Completion of the acquisition is subject to an exemption being granted by the Takeovers Panel, which would allow AGL to sell its New Zealand holding company (AGL NZ Limited) to Vector, rather than its NGC shares. This company holds 64.2% of NGC. AGL also directly owns a further 1.8% stake. An offer is expected to be made to NGC's other shareholders in due course on an equivalent basis.
The offer is also conditional on Commerce Commission approval and an exemption under the Electricity Industry Reform Act (EIRA) in regard to NGC's interest in electricity generation.
Mr Stiassny says the deal is also a significant milestone for New Zealand.
"Given recent public debate on foreign ownership, we are pleased to be able to bring another valuable infrastructure asset back under majority New Zealand ownership."
Vector will be holding a media briefing this morning - details will be issued shortly.
The deal - a summary
1. Vector has been chosen by The Australian Gas Light Company as the preferred buyer for its 66.05% stake in NGC Holdings Limited.
2. The agreed price is $3.00 per share (less any dividend paid prior to completion).
3. Under the New Zealand Takeovers Code, Vector is required to make a takeover offer for the full 100% of NGC. It will send out a notice of offer to around 15,000 other NGC shareholders, who collectively hold the remaining 33.95% of NGC, in due course.
4. A takeover notice is expected to be issued to NGC shortly after receiving the Takeovers Code exemption. NGC's independent directors will then commission an independent appraisal of the offer, and will make a recommendation as to whether NGC shareholders should accept the offer or not.
5. The offer will be open for 30 days. NGC's shareholders are free to choose whether they accept Vector's offer or not, by the offer closing date.
6. If Vector achieves a 90% stake, it is likely that the two companies will be merged. If not, they will continue to operate as separate organisations.

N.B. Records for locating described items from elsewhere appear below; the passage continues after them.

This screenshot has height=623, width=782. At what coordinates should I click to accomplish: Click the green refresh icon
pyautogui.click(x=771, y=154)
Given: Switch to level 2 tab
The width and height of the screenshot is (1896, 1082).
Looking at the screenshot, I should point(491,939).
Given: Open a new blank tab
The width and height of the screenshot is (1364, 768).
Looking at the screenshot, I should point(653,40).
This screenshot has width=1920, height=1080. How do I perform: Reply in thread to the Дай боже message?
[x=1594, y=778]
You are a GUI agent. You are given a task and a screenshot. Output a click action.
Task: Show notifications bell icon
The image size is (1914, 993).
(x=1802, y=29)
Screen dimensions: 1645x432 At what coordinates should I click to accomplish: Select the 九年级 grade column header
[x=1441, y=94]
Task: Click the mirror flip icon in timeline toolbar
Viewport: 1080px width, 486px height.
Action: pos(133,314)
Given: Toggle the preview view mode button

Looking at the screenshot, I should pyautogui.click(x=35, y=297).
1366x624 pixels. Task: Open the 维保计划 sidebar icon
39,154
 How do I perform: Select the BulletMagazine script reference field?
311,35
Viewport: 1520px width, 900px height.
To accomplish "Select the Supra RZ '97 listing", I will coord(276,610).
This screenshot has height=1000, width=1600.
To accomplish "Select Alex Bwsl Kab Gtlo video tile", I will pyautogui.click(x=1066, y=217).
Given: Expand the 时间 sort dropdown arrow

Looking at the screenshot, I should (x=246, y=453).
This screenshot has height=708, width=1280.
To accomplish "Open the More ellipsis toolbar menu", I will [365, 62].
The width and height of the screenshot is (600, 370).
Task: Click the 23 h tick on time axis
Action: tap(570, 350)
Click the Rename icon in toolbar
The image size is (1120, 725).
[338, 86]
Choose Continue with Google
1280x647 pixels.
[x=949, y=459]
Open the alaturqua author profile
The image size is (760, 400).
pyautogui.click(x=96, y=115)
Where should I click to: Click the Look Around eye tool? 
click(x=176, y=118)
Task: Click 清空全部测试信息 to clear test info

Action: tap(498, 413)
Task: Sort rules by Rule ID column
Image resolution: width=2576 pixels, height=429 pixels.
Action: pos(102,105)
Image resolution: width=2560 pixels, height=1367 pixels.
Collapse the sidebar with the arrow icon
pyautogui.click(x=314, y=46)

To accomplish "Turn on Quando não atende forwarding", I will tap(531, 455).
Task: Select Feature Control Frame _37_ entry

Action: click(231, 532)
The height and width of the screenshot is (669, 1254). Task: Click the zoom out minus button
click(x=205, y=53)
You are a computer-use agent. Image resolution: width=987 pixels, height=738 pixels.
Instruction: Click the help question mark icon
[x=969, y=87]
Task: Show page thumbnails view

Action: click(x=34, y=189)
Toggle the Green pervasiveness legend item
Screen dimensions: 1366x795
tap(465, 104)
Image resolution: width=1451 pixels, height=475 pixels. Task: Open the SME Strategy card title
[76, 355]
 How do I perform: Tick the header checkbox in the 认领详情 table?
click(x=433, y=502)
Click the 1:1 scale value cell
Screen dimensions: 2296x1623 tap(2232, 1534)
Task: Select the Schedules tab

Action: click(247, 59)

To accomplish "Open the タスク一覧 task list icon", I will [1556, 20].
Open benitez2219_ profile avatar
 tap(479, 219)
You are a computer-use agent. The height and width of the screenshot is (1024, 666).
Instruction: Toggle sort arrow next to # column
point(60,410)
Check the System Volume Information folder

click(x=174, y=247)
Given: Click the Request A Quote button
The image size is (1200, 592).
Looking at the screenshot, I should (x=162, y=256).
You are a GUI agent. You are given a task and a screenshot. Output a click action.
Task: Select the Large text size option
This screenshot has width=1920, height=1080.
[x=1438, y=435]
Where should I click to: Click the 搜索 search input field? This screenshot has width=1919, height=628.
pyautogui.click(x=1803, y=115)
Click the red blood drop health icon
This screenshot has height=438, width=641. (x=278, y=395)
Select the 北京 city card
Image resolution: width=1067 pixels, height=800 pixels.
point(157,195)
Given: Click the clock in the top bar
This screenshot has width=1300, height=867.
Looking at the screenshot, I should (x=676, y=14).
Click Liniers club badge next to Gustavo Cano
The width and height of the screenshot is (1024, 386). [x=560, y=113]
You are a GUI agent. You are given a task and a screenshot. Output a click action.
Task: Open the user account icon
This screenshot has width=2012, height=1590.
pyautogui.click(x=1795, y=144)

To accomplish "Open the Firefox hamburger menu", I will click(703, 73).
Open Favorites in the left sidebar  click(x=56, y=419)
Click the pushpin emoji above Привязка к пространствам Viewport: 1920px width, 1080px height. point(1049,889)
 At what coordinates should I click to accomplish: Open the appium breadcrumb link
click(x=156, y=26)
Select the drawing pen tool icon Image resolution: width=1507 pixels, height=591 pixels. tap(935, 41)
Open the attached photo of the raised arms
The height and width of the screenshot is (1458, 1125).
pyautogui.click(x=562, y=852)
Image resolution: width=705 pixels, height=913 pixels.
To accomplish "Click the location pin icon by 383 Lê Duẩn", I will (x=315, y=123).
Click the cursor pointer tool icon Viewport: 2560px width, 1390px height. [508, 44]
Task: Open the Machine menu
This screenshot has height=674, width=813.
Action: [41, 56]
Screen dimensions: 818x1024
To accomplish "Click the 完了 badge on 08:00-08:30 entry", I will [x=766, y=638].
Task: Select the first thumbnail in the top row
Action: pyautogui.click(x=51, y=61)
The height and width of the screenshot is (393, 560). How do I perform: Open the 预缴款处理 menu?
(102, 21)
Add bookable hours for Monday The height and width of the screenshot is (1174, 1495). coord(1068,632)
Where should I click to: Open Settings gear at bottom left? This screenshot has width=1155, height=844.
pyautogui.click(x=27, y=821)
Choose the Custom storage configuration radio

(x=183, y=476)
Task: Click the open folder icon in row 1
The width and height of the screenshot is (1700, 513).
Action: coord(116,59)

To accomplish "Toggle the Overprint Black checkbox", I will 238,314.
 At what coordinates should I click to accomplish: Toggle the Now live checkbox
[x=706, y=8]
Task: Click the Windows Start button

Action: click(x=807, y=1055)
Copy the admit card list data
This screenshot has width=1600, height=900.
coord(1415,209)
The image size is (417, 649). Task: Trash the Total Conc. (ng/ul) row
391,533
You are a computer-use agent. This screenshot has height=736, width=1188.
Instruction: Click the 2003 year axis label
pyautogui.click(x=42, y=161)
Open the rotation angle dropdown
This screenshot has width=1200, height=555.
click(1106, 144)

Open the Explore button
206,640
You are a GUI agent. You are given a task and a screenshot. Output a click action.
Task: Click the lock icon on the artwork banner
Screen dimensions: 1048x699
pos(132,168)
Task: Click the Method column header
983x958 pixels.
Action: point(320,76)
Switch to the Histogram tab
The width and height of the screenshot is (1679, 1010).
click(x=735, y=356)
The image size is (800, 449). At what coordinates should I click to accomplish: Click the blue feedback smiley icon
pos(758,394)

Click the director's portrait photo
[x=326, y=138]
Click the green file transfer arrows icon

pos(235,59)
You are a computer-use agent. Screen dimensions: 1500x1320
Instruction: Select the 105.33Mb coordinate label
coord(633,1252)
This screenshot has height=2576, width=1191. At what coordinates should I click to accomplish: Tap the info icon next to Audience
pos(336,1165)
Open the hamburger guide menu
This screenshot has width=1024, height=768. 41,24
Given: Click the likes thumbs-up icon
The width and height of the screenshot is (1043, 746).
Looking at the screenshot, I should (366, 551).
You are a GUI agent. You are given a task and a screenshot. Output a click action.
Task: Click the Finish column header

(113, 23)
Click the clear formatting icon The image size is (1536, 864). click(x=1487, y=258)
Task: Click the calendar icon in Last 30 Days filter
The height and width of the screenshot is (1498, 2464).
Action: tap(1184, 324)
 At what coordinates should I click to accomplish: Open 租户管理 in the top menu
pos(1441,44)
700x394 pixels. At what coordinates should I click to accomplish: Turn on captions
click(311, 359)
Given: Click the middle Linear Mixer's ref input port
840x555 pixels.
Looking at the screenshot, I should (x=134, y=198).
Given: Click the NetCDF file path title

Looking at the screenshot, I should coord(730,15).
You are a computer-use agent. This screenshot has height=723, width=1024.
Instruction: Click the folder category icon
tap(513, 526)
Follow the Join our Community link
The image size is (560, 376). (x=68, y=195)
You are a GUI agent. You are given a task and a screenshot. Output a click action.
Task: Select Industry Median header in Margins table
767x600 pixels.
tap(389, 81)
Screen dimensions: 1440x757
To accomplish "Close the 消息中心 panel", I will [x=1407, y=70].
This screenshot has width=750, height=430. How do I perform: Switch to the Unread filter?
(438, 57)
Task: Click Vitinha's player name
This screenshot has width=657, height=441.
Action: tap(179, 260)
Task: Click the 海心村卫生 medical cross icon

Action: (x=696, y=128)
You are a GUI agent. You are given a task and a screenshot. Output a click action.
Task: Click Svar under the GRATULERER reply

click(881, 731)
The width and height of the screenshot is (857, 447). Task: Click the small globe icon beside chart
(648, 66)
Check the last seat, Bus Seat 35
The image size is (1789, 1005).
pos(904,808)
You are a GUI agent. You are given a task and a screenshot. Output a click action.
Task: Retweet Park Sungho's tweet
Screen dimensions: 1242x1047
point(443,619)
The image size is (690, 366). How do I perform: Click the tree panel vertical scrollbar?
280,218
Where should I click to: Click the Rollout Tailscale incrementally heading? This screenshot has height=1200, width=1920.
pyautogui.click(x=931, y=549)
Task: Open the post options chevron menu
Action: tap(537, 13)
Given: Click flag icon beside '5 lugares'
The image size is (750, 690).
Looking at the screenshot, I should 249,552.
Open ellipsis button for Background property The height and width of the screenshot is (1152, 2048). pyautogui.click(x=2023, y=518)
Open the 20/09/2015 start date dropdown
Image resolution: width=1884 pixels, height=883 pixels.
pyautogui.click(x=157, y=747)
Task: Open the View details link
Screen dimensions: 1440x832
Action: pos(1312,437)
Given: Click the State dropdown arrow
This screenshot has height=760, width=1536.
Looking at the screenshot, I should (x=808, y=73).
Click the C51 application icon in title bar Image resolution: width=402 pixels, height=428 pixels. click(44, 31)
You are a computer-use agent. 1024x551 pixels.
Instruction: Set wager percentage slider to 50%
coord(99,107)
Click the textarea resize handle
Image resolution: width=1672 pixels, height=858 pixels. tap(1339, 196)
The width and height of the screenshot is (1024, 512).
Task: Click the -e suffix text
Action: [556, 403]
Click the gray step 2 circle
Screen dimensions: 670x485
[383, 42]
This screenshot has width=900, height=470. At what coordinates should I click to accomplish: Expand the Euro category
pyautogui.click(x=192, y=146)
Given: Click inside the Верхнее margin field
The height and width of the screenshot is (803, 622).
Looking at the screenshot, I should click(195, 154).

1. Vector has arranged funding, including an equity bridge facility with the balance provided by
additional bank financing.
2. In addition, Vector has made a commitment to undertake an initial public offering of an amount equivalent to 24.9% of the company within the next 12 months to repay the equity bridge facility.
1. Approval by the Commerce Commission in respect of the Commerce Act.
2. Exemption under the Electricity Industry Reform Act regarding NGC's interest in electricity generation.
3. Exemption from the Takeovers Panel to allow Vector to directly purchase AGL NZ Ltd, the holding company of the majority of the NGC shares held by AGL.